“I’m sorry. Is that what you want me to say?” she grinds out. “I lied. And I’ve felt terrible about it. Austin is my best friend. And I love you. You love me.”
“Not anymore.” I shake my head.
“I don’t believe you,” she argues. “There has to be something I can do. Please … tell me.” The desperation in her voice makes me smile.
I turn around and cup her tear-streaked face. She sucks in a long breath, and her body presses into mine, now interested. Funny how women turn to sex when they’re desperate for forgiveness. “Unless you plan on falling to your knees and opening that mouth of yours so I can fuck it, I have no use for you.”
“I don’t believe you,” she whispers again as new tears run down her face.
“That’s your problem. Not mine.” Her eyes stare up at mine, silently begging me to forgive her and tell her that it’s all going to be okay. That I love her. I’ll die before I ever say that to her again.
When she licks her wet lips and falls to her knees like an obedient slave, I look at her with disgust. I’d always held Becky to a higher standard because she continually held her head high and didn’t care what others said or felt about her. Cole was not driving the car when it wrecked and killed three of our friends—she was—and she allowed him to take the fall for it. Though I can’t blame her for that part. I understand firsthand that when Cole makes up his mind, you can’t change it. I’m just like him in that aspect. But she lied to him when she told him she was pregnant. She wanted him to feel sorry for her and tell her to run, and it worked. She played him, and then she kept it from me because she knew I could tell him the truth.
I’m a killer. But I’ve never lied without a reason, and that purpose is rarely just to save my own ass.
She looks up at me, tears running down her face, and she pulls her shoulders back as though she has a backbone. “I’ll prove it to you.” Her voice doesn’t waver with her renewed determination. As if sucking my cock is going to make me fall in love with her all over again.
She’s not the first girl to suck my dick who I didn’t fall in love with. And she won’t be the last.
“Deke?” Her shaky voice pulls me out of that memory. Her hands are on my chest, and she breathes heavily.

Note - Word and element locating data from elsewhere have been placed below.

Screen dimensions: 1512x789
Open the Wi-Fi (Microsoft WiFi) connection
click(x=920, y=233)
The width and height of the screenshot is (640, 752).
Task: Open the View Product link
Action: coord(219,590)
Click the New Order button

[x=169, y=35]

I love that I still have this effect on her. After three months of nothing, I can still turn her into a fucking puddle of water that I can stomp through. I once loved Becky, but now I hate her with a passion.
My fingers dig into her arms. “Yeah, baby?”
She bites her bottom lip at my words. I avoid her like the plague, but maybe I shouldn’t. Maybe she could be more useful than I thought. If I told her to drop to her knees right now and suck my dick, would she do it? Only one way to find out.
I let go and run my hands up her arms. Her breath hitches when I move them over her neck, being as gentle as I can when I really want to fucking break it. Watch her perfect fucking lips open as she tries to breathe while the life drains out of her pretty blue eyes.
I can be a fucking heartless bastard.
Her blue eyes look up into mine, and I see it. That same desire she used to have for me. I wonder how much she faked. Did it make her sick when I touched her? When I kissed her? How about when I fucked her?
I’d love to make her hate herself as much as I hate her now. I can make her believe I love her again. That I’ve forgiven her.
My hands slide into her hair, and she licks her painted pink lips. “I’ve missed you,” I lie.
A shiver runs through her body, but she says nothing.
“Have you missed me, baby?”
Her eyes close and her lips part. The act reminds me of that last memory when I allowed her to suck my cock. The hopefulness she had in her eyes as tears ran down her face from my force. Those boys in high school were wrong—her mouth didn’t make up for what her cunt lacked. But when you love someone, you’re blind to their every flaw. Now that I hate her, I see much clearer. The fog is gone, and I see Becky for who she really is—a slut I can use to my advantage.
Sweet fucking revenge. I’m an expert at fucking someone over. No one plays that game better than I do.